Work with the CVS repository using Git

This is a short memo on how to work with the CVS repository using Git.

Please note this is still very rough contents in terms of code testing.


Basic understanding of followings are prerequisites:

Work with the CVS repository using git

You may wish to use the convenience of your local git repository when you update an upstream source tree maintained in the CVS system.
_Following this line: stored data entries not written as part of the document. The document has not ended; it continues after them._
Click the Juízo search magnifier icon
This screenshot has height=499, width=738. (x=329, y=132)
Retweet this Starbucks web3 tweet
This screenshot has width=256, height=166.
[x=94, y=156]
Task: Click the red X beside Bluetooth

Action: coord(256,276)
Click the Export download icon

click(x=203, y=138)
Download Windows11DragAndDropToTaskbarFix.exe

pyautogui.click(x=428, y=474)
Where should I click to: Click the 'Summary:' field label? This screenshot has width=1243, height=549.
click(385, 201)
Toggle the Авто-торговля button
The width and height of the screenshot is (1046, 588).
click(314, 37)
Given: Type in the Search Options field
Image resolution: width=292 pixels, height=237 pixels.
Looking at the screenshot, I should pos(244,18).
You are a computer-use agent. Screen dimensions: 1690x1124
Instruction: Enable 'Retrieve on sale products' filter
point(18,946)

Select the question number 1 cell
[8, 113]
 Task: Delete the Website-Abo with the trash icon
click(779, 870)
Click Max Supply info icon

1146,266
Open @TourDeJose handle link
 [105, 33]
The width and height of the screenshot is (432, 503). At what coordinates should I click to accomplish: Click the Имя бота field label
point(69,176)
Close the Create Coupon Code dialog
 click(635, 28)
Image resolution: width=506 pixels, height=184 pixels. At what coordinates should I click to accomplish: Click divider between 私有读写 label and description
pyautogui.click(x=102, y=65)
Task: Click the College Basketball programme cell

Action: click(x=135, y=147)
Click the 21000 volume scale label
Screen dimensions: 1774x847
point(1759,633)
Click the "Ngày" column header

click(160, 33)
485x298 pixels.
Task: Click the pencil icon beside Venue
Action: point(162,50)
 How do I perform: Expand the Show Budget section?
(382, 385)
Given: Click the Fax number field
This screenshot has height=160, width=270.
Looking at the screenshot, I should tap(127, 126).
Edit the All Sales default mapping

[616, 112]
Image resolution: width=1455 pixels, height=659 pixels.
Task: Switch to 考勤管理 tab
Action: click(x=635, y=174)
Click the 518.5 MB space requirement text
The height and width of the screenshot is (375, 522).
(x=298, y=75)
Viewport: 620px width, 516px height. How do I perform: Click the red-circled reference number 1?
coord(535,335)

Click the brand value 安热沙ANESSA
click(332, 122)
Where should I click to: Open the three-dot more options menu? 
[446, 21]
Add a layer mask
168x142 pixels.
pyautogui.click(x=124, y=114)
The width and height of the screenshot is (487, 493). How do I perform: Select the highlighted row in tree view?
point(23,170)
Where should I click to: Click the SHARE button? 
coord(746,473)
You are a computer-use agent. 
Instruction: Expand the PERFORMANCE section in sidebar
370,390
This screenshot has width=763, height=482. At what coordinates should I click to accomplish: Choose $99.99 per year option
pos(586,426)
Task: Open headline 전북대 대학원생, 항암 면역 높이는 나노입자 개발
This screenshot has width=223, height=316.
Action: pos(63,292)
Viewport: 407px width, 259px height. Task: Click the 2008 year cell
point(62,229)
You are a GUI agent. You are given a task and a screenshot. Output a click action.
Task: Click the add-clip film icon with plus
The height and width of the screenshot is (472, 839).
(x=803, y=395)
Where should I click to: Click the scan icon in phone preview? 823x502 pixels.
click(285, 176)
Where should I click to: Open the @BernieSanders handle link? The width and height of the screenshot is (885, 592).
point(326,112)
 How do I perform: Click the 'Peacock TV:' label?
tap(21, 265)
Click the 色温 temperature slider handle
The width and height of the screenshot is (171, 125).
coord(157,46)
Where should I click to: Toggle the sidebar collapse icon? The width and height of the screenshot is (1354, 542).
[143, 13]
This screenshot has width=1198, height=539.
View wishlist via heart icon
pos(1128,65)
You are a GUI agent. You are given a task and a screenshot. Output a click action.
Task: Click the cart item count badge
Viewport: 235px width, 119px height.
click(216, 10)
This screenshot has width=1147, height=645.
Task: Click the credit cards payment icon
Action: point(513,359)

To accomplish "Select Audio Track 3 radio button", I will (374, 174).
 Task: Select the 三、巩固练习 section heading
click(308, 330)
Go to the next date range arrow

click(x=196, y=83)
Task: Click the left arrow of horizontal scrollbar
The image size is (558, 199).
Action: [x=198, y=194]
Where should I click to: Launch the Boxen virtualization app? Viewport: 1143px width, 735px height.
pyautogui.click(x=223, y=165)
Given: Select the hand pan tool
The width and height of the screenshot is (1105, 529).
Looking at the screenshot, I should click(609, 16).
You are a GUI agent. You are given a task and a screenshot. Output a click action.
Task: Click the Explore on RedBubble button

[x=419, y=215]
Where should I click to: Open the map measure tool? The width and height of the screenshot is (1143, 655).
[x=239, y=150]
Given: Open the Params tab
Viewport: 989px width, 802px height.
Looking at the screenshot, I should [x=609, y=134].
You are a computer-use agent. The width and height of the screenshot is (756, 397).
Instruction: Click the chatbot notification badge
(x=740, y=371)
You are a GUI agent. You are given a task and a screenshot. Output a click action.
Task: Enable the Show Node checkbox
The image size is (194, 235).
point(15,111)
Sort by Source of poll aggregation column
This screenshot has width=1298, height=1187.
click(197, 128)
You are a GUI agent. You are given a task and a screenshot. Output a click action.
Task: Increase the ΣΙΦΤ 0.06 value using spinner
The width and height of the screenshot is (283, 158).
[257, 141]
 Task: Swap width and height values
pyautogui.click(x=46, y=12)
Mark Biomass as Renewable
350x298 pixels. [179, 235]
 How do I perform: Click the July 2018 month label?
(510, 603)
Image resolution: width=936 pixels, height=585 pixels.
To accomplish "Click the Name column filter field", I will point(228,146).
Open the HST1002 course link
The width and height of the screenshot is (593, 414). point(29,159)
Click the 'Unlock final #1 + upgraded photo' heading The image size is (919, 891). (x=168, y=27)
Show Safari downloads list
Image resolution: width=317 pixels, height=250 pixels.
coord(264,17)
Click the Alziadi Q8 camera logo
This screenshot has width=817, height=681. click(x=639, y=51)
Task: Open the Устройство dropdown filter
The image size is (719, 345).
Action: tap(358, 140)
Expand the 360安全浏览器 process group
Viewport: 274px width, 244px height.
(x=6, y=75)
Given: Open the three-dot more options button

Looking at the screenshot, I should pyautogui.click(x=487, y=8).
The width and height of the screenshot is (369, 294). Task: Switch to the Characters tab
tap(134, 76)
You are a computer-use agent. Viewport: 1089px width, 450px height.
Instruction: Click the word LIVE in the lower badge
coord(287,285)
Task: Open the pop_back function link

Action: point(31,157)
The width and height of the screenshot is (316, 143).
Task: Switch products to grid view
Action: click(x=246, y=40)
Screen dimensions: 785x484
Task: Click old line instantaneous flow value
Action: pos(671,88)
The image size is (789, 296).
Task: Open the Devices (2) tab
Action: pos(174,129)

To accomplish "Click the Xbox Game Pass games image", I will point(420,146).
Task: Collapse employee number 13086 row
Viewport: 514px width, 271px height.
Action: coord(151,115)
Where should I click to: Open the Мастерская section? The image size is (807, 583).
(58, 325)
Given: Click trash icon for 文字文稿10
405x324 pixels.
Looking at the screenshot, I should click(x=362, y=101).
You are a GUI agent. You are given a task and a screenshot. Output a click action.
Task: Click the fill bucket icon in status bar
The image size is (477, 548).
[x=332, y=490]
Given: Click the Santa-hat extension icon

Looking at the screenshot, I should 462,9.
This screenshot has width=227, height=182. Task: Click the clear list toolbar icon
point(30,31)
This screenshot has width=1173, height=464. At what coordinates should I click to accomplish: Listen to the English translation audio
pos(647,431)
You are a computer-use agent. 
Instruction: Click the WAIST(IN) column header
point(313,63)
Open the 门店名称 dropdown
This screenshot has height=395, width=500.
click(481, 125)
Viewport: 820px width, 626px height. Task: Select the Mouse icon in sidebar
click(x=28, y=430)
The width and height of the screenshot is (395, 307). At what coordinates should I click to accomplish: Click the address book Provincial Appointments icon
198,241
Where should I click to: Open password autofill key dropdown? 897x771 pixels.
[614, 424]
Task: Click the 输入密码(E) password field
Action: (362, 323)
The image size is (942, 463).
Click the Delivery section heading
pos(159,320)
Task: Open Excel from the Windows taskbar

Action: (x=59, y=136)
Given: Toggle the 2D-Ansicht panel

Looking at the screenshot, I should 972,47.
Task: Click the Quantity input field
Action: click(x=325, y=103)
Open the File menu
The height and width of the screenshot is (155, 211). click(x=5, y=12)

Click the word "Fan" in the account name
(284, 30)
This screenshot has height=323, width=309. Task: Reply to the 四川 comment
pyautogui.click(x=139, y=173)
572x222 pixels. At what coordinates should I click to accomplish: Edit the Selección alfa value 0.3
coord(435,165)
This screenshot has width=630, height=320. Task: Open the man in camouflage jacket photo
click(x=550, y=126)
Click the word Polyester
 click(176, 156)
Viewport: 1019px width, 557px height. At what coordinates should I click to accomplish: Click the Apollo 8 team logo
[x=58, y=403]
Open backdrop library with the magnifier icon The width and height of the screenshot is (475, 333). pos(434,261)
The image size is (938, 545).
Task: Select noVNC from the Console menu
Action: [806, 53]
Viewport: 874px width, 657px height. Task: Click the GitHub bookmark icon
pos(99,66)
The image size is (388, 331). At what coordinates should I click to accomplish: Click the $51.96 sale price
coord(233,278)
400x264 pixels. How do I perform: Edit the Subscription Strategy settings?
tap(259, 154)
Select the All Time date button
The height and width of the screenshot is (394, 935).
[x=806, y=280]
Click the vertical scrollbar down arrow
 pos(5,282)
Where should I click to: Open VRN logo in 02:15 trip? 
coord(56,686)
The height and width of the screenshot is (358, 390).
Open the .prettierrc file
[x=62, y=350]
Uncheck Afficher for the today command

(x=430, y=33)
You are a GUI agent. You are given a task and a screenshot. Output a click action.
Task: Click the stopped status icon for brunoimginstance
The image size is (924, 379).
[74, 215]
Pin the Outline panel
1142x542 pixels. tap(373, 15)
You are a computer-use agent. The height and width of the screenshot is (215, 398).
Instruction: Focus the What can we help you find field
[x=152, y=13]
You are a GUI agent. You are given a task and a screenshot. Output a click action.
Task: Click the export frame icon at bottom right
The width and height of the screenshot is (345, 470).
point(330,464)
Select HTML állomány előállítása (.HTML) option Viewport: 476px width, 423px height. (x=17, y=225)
Of course, you can set up the full repository history of CVS in the local repository and track the CVS HEAD in your local git repository as the remote branch, e.g., as cvs/master. In short, this is slow and cumbersome. I will explain this later in "Approach 2" which is also the usual case documented elsewhere.

For simplicity, I use following variables.


Approach 1: only future changes

Let's worry only future changes with following focuses for simplicity:

Here, you need to track CVS on "master" branch of git and work on "rebase" branch of git.

This can be realized as:

make simple CVS checkout and make it a git repository (1st run only)

  $ cvs -d :ext:${CVSROOT} checkout -P -kk $MODULE
  $ cd $MODULE
  $ git init; git add .; git commit -m "initial import"
  $ echo "CVS" > .git/info/exclude
  $ git checkout -b rebase

NOTE: All CVS directories are excluded from the git repository management.

update the git master branch to the latest CVS (non-1st run only)

  $ git reset --hard master && git clean -f
  $ cvs update -PdA -kk
  $ git add . ; git commit -m "new cvs HEAD"
  $ git checkout rebase
  $ git reset --hard rebase && git clean -f

start hacking the source on master

  $ vim foo.txt
  $ git commit -a -m "commit for foo"
  $ vim bar.txt
  $ git commit -a -m "commit for bar"
  ... (test code etc.)
  $ vim baz.txt
  $ git commit -a -m "commit for baz"

update to the latest CVS (to be sure)

  $ git checkout master
  $ git reset --hard master && git clean -f
  $ cvs update -PdA -kk
  $ git add . ; git commit -m "new cvs HEAD"
  $ git checkout rebase
  $ git reset --hard rebase && git clean -f 

rebase to the latest CVS and organize commit candidates

  $ git rebase -i master

commit as a series of commits

  $ git cherry master rebase | sed -n 's/^+ //p' | xargs -l1 \
    git cvsexportcommit -ckpvW

This commits each git change set as a single set of CVS commit.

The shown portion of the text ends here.